# [What to produce]
Your task is to copy each line of the records that includes the string "info".

# [Records for this task]
= Beginning of Section =

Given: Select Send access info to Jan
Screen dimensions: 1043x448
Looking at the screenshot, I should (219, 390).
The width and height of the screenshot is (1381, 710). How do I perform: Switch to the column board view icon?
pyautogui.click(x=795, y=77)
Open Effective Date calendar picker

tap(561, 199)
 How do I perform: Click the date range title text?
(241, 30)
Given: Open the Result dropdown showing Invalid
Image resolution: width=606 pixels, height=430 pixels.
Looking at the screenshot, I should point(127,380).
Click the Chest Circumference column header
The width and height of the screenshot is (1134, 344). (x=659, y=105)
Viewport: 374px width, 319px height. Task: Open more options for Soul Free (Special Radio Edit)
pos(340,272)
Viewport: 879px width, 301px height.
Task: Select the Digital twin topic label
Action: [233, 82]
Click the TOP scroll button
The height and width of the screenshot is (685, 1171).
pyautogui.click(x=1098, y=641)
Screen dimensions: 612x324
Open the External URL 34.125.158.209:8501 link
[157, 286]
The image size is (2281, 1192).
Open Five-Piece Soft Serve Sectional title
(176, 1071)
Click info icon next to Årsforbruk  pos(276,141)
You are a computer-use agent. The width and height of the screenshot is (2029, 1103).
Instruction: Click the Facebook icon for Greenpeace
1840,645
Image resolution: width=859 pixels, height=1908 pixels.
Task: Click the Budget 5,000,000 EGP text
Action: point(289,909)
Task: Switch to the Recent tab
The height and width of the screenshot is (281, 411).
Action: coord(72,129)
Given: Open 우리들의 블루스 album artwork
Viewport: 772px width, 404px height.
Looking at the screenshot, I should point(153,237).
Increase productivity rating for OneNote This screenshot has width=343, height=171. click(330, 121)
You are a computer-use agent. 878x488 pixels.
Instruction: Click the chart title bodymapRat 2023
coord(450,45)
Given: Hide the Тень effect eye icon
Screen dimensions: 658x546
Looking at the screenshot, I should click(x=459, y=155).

= End of Section =

# [Expected output]
Given: Select Send access info to Jan
Click info icon next to Årsforbruk  pos(276,141)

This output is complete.